Dofetilide and cimetidine have a significant drug interaction that can lead to dangerous increases in dofetilide blood levels. This interaction is considered contraindicated due to the high risk of life-threatening cardiac arrhythmias and QT prolongation.

Introduction

Dofetilide is a Class III antiarrhythmic medication primarily used to treat atrial fibrillation and atrial flutter by blocking potassium channels in the heart. Cimetidine is an H2 receptor antagonist commonly used to reduce stomach acid production for treating peptic ulcers, gastroesophageal reflux disease (GERD), and other acid-related conditions. Both medications are metabolized through different pathways, but their interaction occurs at the level of renal elimination.

Mechanism of Interaction

The interaction between dofetilide and cimetidine occurs through inhibition of renal tubular secretion. Cimetidine blocks the organic cation transport system in the kidneys, specifically inhibiting the renal elimination of dofetilide. Since dofetilide is primarily eliminated unchanged through the kidneys via active tubular secretion, cimetidine significantly reduces its clearance, leading to increased plasma concentrations and prolonged half-life of dofetilide.

Risks and Symptoms

The primary risk of this interaction is a significant increase in dofetilide plasma levels, which can lead to severe cardiac complications including torsades de pointes, a potentially fatal form of ventricular tachycardia. Elevated dofetilide levels increase the risk of QT interval prolongation, which can progress to life-threatening arrhythmias. Studies have shown that cimetidine can increase dofetilide exposure by up to 58%, making this interaction clinically significant and potentially dangerous for patients.

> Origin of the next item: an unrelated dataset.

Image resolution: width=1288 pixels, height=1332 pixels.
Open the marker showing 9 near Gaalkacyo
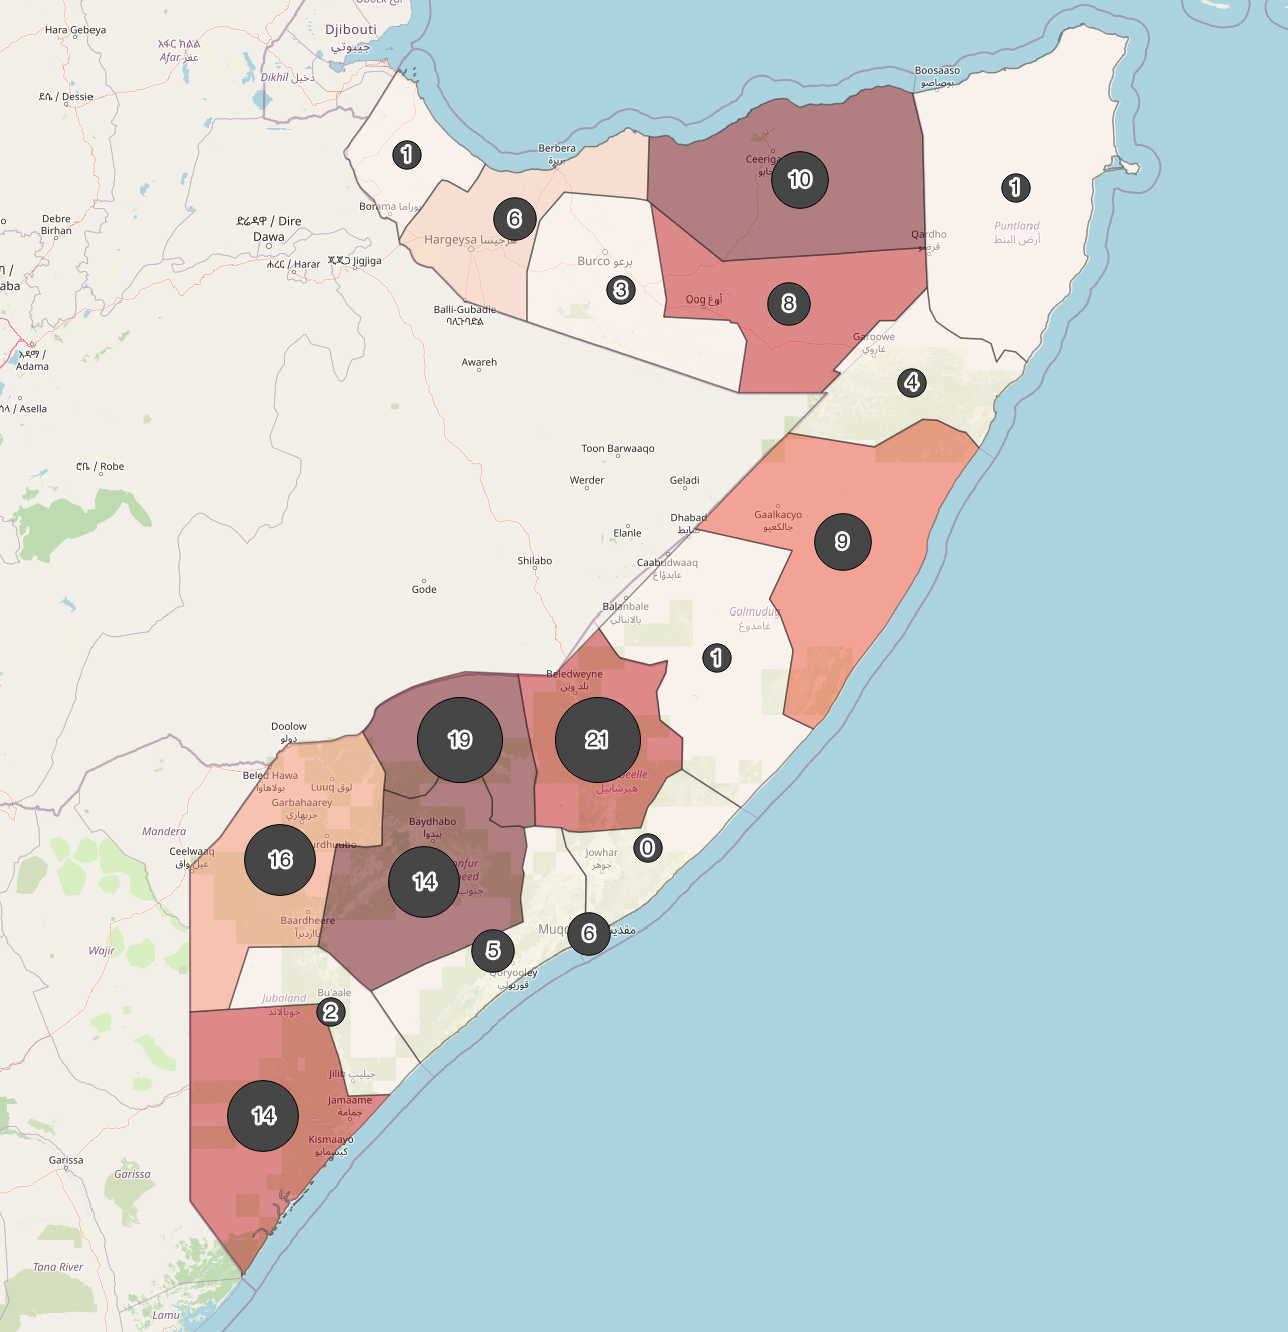click(842, 542)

Management and Precautions

This drug combination is contraindicated and should be avoided entirely. If a patient requires both cardiac rhythm management and acid suppression therapy, alternative H2 receptor antagonists such as ranitidine, famotidine, or nizatidine should be considered, as they do not significantly affect dofetilide elimination. Proton pump inhibitors (PPIs) are also safe alternatives for acid suppression. Healthcare providers should thoroughly review all medications before initiating dofetilide therapy and ensure patients understand the importance of avoiding cimetidine during treatment.

Dofetilide interactions with food and lifestyle

Dofetilide should be taken consistently with regard to meals - either always with food or always without food. Grapefruit juice should be avoided as it may increase dofetilide blood levels and risk of dangerous heart rhythm abnormalities. Alcohol should be used with caution as it may worsen heart rhythm problems. Patients should maintain consistent potassium and magnesium levels through diet, as low levels of these electrolytes can increase the risk of serious arrhythmias with dofetilide.

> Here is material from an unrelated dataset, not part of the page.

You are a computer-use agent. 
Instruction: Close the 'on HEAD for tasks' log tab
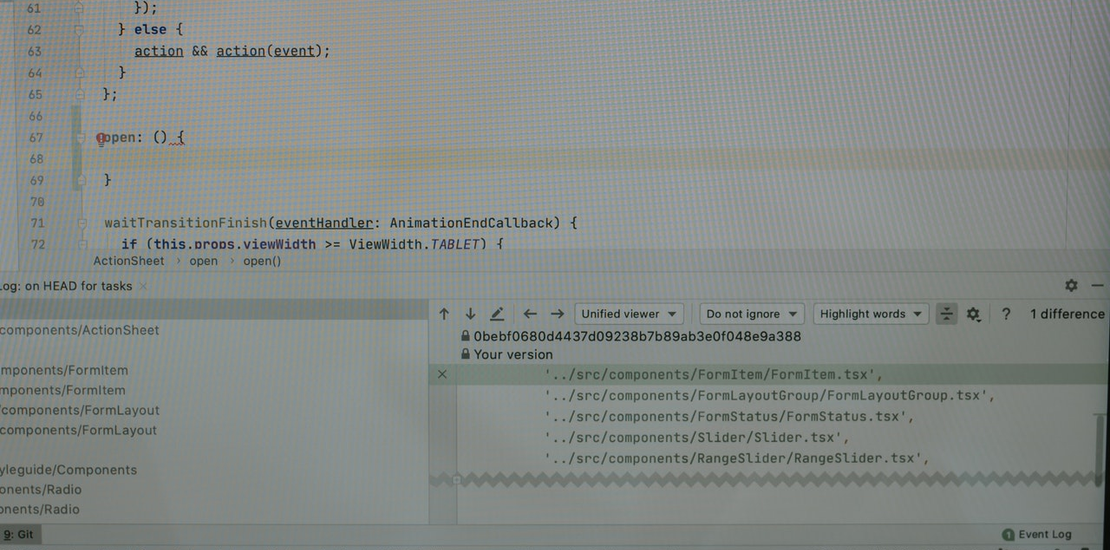(142, 286)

Cimetidine interactions with food and lifestyle

Cimetidine should be taken with food or immediately after meals to reduce stomach upset and improve absorption. Alcohol consumption should be limited or avoided while taking cimetidine, as both substances can affect liver metabolism and may increase the risk of side effects. Smoking may reduce the effectiveness of cimetidine in treating ulcers and should be avoided or minimized during treatment. Caffeine intake should be moderated as cimetidine can increase caffeine levels in the blood, potentially leading to increased caffeine-related side effects such as jitteriness or insomnia.